The Squatted Office
This story starts a little before the end of my last term in the university. I’d spent four really crazy years in the students’ hostels in the well known “Students’ Town” in Sofia. The end of the term was coming and my life in the students’ hostel was about to end, too. I had to find a new place for living very fast if I wanted to stay in Sofia. I thought over a lot of options for renting, but all the rents were very expensive for me. I was working for a web page at that time. The job was pretty nice—I used to write news and concert reports, prepare photos, and do kind of a primitive book-keeping at the office. The best thing was that I had one or two free weeks every month and I was able to travel all around the country during this time, but the bad thing was that my salary was very low. It appeared that if I wanted to rent a lodging I had to find more “serious” and well-paid job. For me this was like putting a chain around myself and working the whole month only to get enough money to pay my rent and food, and hopefully to save some money to enjoy the weekends. I didn’t like this idea at all, because I didn’t want to sell my leisure time for a wage.
Then a great idea dawned on me. I thought of squatting my workplace. My boss was living abroad and he was staying in Bulgaria only for some periods of time. I had nothing to lose, so I decided to try it. The office was an attic with two rooms and an anteroom. I had little baggage in Sofia at that time, because my future was unclear and after I left the students’ hostel I was sleeping at the homes of my friends. With my backpack, I was like a snail with my home on my back. So I quietly moved in my office and hid my stuff in a cardboard box.
I was sleeping in my sleeping bag on the floor. The summer had just started and the weather was hot. The bad thing about the office was that there was no bathroom. There was only a toilet and a sink with cold water. I though this was no problem for me, because I had grown up in a village and we used to heat up water in buckets to take a bath. But I had an unpleasant surprise during my first such bath at the office. The catch-water drain was obstructed and I experienced a little flood. I tried to unclog it but then I understood the neighbors on the floor below had blocked it up.

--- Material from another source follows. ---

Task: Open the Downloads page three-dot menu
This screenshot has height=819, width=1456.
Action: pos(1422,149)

Bad shit. Hot summer, a lot of sweat and no place to take a bath. I started going to my friends’ home to take a bath. I also invented new way of taking a bath: I would heat a bucket of water, moisten a t-shirt, and use it to get wet. Then I soaped myself and washed away the soap with the wet t-shirt—very carefully, so as not to flood the toilet again.
The other problem appeared when my boss was in Bulgaria. Sometimes he stayed late at night at the office and I had to wander the streets until he left. I also had to wake up early in the mornings because I didn’t want to be caught sleeping at the office.

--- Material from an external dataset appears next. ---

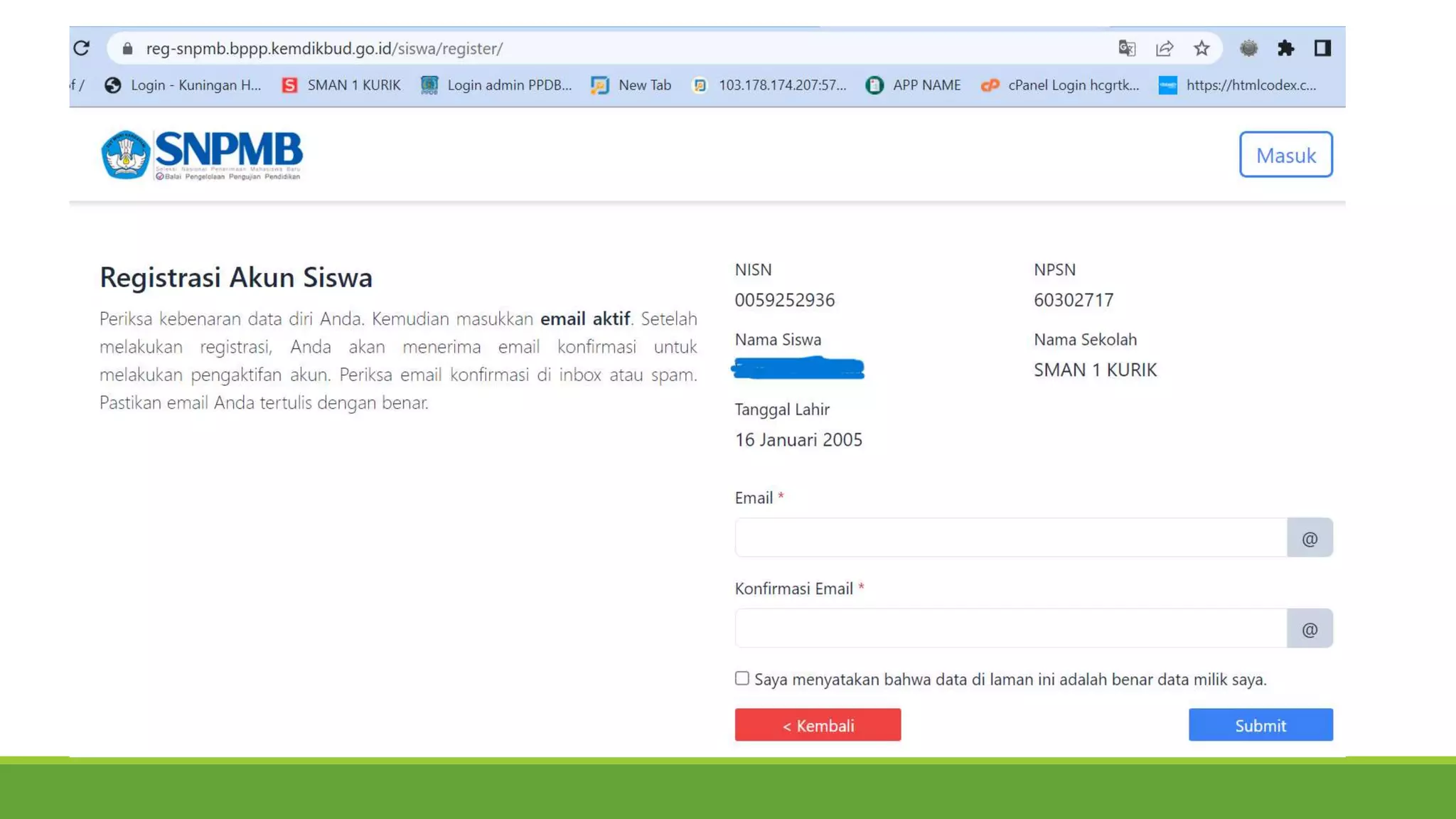This screenshot has height=819, width=1456.
Task: Click into the Email input field
Action: 1010,537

And so, living illegally, the summer ended and the autumn came. I was wondering if I wanted to continue this way of life or quit. I had a conversation with my boss one day. We had a good relationship and I had been working for him since we put the page on the net. I told him my story and that I didn’t have a place to sleep. He allowed me to continue sleeping at the office, but told me not to do foolish things there.
I didn’t abuse the trust of my boss, but when he was abroad I gave shelter to some traveler comrades who had no place to stay in Sofia. We also started to use the attic as a rehearsal hall and an underground recording studio. With two other agents from the Katarzis collective, I formed an acoustic anarcho-punk band. Guitars, flutes, percussion, and powerful lyrics about resistance and a better life filled the attic. We also made a lot of preparations for protests: banners, posters, leaflets, and zines. The office became really a magical place. I was full of enthusiasm and was living my days of war and nights of love.
Then the winter came and the weather got cold. I had the luck of finding a spring mattress in the street—it was already very cold to sleep on the floor. I didn’t want to put on the heater, because I would have to pay part of the electricity tax. I had to sleep with 2 sleeping bags, 2–3 blouses, pants, and wool socks during the coldest nights. This was real hard core shit, but my blood was boiling with anger. I was lucky—the winter was short.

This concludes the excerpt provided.